Figure 4d shows the actuated joint angle measurements from camera and encoders, and predicted orientations of the joint angles by propagating the desired end effector location through the inverse kinematics. Sensing limitations, such as uncertainties in camera parameters and limited image resolution, contribute to small discrepancies between the measurements from the tablet camera and those from the laboratory-grade sensors. However, as seen in Figure 3, these discrepancies are often negligible.
Ball and Beam System
Experimental results from the previous subsection suggest a second HMI architecture that employs the tablet as a user interface and its vision-based measurements for feedback control . This enables learners to receive the benefits of the first architecture without requiring that the system carry as many laboratory-grade sensors, thus lowering the potential cost and size of the test-bed. The test-bed used is a ball and beam system (Figure 1) built from a DC-motor, a 0.5-meter long lexan beam, and a smooth 25.4 mm diameter ball. A PC wirelessly receives sensor data from the tablet and uses it for estimation and control. Visual markers are affixed to the system to establish a reference frame and to measure beam angle. The ball is colored yellow to track its position. Users command the position of the ball by tapping at desired locations on the beam image (Figure 2). A principal challenge in this HMI architecture is to ensure that noise, resolution, and measurement delay introduced by the tablet's limitations are sufficiently small for closed-loop stability. Experiments are conducted to examine the effects of the vision-based measurements on closed-loop system behavior. Results indicate that image processing can be completed in 13.28 ms (s.d. 0.283 ms), which supports a 60 Hz frame rate. Analyzing vision measurements from various perspectives reveals that ball position can be measured with 0.7 mm precision, beam angle can be measured to within 0.2 degrees, and measurement noise does not vary significantly for different perspectives. Figure 5 shows the ball position and beam angle response as a user commands the ball to approximately 25% and 75% along the beam length.

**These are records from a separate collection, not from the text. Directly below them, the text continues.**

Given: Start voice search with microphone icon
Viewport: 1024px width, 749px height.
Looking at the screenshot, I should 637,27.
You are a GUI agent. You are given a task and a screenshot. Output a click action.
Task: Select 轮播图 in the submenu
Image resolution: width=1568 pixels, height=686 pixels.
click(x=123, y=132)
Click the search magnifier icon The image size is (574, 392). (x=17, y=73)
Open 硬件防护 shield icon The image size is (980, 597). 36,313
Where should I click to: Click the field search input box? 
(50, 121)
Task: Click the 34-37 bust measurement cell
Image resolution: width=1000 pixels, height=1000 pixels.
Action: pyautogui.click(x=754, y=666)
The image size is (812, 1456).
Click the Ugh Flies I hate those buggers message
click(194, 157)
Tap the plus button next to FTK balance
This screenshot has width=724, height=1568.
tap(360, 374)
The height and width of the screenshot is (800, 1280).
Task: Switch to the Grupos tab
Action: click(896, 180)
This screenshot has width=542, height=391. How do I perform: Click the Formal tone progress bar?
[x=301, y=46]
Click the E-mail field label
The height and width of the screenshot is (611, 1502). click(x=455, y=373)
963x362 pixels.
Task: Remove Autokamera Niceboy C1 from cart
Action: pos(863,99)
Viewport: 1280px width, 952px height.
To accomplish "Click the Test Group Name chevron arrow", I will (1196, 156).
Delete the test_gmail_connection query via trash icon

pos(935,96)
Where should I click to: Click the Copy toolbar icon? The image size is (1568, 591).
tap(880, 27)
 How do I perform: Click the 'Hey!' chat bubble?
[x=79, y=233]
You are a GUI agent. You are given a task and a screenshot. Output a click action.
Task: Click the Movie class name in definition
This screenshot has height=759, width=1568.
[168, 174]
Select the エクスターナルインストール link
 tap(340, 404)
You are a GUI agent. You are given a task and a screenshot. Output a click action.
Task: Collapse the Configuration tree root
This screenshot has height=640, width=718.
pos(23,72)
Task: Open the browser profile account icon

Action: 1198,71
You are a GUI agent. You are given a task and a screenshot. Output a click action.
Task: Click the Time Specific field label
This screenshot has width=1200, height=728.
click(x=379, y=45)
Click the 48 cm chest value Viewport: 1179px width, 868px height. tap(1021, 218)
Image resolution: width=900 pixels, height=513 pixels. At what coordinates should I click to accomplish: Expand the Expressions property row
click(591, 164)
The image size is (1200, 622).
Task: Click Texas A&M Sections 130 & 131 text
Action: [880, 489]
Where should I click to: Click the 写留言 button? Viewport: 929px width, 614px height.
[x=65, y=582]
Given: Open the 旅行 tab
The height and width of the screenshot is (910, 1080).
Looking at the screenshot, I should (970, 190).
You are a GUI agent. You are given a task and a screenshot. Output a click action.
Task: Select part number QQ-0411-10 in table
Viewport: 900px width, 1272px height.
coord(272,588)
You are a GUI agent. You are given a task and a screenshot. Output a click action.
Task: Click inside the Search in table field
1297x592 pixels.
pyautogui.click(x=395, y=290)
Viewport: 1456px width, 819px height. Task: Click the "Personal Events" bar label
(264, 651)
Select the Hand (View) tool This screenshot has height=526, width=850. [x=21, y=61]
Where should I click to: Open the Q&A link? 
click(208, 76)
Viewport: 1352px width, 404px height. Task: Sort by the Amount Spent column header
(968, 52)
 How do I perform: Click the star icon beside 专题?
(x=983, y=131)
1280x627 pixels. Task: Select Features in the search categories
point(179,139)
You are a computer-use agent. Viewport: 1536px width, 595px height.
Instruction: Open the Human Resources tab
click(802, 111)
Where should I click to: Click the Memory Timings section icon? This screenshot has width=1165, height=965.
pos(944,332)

The stable response of the system in the previous subsection suggests a third HMI architecture wherein all interface, sensing, filtering, estimation, and control tasks are performed on the mobile device . This allows learners to receive the benefits of the first and second architectures, and, in the spirit of , can replace expensive laboratory computers and software with low-cost microcontrollers, since tablets can perform all necessary computations. This architecture is illustrated with position control of a 15.24 cm motor arm (Figure 1). In this implementation, the PC (alternatively a microcontroller) is only responsible for transmitting control signals received from the tablet. Vision sensing is used to measure the angular position of the motor arm. The tablet implements a discrete-time Kalman filter and a full-state feedback controller. The motor control user interface has three main views (Figure 6a). A 30 Hz video is live-streamed in the large, right view, projected onto which is a purple semi-transparent virtual arm lying in the plane of the actual arm, representing the system set point. As the virtual arm is tapped and dragged, it pivots under the user's finger about its fixed end-attached to the orange marker in the scene-similar to the rotation of the actual motor arm about its axis. The two left-hand views of the interface contain plots. On top, users tap on an interactive pole-zero plot to select desired closed-loop poles, triggering a pole-placement formula for controller gain computation. On the bottom, dynamic plots display the set point command, vision-based measurements of the motor arm angular position, and angular velocity estimate from the Kalman filter. Buttons enable the user to start, stop, and reset plots and email collected data for post-processing. The resulting interface allows learners to interactively explore the effect of pole locations on system performance. To investigate the potential of this architecture, the tablet is used to design several controllers and issue 0̊ and 90̊ step commands. Figures 6b-6d show the issued set points and recorded responses for each control design. These results show that the interface allows users to both command the system and adjust various characteristics of its dynamic behavior, including steady-state error, settling time, and overshoot.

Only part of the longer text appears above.